++++ Data for this task

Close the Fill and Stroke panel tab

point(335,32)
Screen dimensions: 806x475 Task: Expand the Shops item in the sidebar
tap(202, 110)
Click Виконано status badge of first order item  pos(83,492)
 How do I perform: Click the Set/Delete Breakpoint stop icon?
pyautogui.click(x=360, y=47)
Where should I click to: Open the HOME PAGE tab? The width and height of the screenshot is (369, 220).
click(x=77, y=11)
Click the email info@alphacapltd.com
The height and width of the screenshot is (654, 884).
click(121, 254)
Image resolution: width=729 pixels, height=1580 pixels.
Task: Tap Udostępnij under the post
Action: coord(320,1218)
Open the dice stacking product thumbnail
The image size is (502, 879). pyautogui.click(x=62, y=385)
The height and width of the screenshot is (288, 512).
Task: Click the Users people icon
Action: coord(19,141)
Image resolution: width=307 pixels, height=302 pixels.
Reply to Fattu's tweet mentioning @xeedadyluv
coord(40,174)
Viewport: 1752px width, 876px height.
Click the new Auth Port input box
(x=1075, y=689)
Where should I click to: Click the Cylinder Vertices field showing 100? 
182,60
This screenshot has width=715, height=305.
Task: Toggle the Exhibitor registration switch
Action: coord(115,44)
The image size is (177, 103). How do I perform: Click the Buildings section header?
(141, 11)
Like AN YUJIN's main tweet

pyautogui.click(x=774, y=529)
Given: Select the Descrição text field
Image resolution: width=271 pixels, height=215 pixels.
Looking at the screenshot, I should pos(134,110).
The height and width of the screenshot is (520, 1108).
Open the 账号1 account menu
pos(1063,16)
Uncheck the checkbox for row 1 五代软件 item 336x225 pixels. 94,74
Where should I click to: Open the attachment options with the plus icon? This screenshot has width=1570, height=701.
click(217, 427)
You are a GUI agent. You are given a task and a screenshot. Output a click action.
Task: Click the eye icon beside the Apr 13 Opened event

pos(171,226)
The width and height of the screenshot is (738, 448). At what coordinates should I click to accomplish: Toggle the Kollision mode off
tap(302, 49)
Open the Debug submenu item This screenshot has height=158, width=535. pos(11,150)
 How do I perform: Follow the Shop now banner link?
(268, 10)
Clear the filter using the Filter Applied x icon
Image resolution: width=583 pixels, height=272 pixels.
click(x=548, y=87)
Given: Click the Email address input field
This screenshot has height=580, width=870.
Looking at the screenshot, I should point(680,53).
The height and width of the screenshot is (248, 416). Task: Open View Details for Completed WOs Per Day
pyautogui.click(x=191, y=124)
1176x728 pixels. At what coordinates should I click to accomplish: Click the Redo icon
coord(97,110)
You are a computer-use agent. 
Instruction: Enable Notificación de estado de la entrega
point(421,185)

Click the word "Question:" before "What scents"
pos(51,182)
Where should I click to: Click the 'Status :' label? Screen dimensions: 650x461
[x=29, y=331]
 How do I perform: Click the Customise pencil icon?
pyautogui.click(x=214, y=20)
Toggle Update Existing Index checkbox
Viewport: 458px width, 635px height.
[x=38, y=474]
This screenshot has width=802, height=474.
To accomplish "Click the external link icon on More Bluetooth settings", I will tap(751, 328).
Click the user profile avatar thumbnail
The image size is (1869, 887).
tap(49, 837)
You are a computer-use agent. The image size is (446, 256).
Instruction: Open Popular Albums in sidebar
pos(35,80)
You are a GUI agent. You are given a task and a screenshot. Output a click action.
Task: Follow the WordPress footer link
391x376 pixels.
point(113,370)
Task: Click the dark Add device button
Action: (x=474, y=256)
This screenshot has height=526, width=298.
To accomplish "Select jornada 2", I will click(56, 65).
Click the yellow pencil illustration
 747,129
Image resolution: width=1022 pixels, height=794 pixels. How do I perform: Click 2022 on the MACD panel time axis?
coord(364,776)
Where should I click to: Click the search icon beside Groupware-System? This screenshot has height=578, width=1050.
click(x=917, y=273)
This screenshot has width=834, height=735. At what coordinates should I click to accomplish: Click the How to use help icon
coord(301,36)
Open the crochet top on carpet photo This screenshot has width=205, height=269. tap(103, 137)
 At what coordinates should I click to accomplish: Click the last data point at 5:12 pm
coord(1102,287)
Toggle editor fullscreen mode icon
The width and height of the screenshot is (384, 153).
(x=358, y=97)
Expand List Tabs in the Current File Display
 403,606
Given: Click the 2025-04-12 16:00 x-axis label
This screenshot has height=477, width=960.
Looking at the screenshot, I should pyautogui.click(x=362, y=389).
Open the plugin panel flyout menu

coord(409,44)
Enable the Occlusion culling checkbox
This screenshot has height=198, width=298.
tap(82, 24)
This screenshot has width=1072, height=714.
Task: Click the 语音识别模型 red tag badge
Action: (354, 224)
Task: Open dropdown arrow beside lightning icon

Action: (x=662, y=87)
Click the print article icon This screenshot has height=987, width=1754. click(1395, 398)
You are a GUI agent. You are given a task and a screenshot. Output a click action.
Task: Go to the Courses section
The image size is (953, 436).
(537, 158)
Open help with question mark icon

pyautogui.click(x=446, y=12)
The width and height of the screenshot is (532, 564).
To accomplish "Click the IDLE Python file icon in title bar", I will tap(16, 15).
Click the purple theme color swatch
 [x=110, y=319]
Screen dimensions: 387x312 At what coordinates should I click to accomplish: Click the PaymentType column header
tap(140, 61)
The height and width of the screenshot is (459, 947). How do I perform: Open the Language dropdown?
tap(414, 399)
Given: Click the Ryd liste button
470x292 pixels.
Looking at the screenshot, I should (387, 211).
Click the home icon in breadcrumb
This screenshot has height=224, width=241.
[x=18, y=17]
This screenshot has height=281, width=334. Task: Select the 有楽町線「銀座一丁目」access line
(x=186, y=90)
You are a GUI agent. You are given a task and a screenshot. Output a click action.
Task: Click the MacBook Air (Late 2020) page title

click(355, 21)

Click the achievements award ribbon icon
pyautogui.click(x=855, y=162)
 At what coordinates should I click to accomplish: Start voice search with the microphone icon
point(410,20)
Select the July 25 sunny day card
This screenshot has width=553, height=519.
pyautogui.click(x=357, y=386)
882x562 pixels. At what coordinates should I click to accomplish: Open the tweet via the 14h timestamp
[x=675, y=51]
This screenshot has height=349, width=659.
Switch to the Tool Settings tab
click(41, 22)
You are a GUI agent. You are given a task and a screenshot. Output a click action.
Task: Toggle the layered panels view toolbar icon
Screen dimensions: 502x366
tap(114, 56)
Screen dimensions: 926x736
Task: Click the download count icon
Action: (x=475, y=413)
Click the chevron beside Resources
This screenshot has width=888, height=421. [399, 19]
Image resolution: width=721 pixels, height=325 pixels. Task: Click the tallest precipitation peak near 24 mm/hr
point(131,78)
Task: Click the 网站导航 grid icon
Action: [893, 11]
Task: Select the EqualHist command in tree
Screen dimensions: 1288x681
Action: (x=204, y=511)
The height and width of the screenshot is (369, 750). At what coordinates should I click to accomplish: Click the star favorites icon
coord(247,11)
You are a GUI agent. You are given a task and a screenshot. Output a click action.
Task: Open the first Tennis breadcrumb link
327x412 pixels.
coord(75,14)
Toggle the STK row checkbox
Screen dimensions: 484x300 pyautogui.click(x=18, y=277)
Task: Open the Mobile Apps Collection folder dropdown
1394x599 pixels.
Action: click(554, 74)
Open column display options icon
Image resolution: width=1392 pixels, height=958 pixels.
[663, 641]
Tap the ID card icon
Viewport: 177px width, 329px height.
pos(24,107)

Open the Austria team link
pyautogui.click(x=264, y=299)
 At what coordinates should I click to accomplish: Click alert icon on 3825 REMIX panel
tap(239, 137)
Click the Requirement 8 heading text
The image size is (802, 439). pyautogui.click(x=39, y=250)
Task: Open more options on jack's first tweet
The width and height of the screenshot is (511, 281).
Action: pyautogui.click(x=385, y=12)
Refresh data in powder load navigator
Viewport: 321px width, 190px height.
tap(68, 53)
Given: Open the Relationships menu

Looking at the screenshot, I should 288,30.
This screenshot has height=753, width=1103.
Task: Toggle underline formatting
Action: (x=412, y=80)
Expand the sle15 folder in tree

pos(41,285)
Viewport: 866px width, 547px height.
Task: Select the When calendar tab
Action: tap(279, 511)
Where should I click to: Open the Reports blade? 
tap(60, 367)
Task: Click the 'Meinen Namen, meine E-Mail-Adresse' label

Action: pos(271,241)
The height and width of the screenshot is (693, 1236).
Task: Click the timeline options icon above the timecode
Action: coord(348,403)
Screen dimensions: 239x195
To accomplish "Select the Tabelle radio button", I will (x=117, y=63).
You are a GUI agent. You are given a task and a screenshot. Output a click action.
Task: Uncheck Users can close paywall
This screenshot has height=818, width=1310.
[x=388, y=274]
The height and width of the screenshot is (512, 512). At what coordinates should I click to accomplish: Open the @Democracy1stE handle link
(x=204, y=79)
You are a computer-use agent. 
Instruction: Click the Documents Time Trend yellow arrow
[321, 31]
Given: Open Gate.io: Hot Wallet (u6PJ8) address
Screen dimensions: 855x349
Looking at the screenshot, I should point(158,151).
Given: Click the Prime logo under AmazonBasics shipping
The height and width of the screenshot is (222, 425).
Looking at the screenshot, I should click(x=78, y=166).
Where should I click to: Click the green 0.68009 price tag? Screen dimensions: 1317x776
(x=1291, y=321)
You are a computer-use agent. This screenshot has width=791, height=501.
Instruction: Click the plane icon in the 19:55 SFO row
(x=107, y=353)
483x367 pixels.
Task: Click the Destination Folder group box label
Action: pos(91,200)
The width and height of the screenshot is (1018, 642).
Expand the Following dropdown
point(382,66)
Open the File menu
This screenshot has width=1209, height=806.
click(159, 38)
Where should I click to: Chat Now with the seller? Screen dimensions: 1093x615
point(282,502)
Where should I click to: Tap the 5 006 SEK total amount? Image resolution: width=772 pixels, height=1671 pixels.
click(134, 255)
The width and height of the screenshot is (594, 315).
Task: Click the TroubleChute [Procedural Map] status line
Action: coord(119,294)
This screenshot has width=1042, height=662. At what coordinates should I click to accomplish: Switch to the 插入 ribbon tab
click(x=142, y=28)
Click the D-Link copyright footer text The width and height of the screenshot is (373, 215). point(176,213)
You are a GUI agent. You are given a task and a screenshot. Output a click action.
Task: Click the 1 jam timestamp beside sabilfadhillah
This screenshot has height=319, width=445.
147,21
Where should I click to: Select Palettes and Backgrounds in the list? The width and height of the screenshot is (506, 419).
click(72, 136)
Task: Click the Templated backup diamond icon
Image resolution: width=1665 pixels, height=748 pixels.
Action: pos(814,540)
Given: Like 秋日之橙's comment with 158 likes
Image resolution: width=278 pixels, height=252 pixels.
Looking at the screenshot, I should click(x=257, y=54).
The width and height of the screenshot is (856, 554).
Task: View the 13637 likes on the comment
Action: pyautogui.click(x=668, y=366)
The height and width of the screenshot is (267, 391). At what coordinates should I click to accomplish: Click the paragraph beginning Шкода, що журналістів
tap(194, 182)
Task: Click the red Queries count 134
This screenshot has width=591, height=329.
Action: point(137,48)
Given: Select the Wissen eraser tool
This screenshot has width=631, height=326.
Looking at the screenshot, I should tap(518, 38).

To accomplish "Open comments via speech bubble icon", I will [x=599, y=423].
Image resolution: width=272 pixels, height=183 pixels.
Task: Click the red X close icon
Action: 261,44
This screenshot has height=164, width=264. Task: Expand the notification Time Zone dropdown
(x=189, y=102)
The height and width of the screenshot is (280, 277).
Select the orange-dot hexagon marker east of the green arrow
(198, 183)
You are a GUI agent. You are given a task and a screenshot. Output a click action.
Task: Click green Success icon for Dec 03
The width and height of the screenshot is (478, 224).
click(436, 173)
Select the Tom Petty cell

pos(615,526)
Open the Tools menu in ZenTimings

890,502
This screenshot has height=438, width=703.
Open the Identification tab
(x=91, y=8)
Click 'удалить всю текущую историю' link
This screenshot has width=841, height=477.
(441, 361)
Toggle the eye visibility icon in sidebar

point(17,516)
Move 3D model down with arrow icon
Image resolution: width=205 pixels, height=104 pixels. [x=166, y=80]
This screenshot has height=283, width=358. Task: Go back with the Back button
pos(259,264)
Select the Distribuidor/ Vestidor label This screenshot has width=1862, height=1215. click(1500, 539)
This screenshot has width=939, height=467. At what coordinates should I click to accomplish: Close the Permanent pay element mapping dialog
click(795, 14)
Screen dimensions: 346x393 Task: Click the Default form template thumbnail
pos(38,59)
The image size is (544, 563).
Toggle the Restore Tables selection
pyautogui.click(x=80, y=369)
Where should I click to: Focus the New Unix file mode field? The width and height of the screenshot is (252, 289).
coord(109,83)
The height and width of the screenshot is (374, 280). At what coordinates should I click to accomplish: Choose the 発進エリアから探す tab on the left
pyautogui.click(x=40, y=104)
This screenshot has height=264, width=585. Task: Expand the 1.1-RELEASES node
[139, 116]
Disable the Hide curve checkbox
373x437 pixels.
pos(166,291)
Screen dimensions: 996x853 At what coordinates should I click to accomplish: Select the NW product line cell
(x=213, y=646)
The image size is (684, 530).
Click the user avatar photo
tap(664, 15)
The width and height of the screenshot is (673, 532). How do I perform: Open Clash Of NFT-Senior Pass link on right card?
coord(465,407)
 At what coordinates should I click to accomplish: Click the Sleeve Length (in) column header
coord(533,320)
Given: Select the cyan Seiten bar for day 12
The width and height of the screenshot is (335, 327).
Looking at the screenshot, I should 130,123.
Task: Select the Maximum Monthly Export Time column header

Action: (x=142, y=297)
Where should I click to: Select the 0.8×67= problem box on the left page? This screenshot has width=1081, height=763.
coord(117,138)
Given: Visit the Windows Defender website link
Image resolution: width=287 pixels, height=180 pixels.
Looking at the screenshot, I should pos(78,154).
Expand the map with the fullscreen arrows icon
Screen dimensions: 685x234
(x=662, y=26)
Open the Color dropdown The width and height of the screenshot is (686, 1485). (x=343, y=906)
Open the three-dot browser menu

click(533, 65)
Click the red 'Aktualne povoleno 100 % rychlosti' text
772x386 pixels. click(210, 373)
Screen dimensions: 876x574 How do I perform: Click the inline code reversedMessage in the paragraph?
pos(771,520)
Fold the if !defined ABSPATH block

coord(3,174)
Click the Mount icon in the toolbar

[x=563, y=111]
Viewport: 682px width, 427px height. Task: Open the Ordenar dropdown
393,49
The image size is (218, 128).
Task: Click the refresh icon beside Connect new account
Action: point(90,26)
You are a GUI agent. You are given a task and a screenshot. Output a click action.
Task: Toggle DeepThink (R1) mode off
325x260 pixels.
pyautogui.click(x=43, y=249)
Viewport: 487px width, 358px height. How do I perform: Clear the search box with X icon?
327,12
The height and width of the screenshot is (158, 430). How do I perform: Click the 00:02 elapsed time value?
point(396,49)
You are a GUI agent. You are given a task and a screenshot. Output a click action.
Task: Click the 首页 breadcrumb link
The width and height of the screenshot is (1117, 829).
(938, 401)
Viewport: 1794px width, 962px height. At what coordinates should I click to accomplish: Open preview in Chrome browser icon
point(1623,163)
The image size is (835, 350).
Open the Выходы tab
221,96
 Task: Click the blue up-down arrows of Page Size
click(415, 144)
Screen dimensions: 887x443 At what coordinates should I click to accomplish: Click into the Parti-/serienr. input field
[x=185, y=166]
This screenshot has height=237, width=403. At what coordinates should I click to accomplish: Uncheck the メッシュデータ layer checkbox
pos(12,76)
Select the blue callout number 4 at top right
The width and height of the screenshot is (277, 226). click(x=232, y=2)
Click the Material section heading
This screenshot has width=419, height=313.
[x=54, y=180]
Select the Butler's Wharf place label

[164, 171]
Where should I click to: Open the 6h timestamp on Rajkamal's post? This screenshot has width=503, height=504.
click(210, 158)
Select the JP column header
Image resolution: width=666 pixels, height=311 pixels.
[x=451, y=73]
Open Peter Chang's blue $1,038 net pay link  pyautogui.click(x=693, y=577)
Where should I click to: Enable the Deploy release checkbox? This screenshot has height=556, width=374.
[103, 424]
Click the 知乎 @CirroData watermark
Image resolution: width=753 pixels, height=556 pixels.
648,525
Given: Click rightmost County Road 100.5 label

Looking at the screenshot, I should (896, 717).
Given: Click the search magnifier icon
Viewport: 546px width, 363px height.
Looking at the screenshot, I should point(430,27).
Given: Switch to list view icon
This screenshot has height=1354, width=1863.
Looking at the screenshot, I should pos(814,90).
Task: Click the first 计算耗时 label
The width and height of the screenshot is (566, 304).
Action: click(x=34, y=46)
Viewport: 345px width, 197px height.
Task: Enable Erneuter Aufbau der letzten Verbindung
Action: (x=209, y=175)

++++++++

- **Directions**
Give again, word for word, every line of the listing above from the one with "Task: Select the EqualHist command in tree" to the one with "Tap the ID card icon", both inclusive, and nothing beyond them.

- **Output for this exercise**
Task: Select the EqualHist command in tree
Screen dimensions: 1288x681
Action: (x=204, y=511)
The height and width of the screenshot is (369, 750). At what coordinates should I click to accomplish: Click the star favorites icon
coord(247,11)
You are a GUI agent. You are given a task and a screenshot. Output a click action.
Task: Open the first Tennis breadcrumb link
327x412 pixels.
coord(75,14)
Toggle the STK row checkbox
Screen dimensions: 484x300 pyautogui.click(x=18, y=277)
Task: Open the Mobile Apps Collection folder dropdown
1394x599 pixels.
Action: click(554, 74)
Open column display options icon
Image resolution: width=1392 pixels, height=958 pixels.
[663, 641]
Tap the ID card icon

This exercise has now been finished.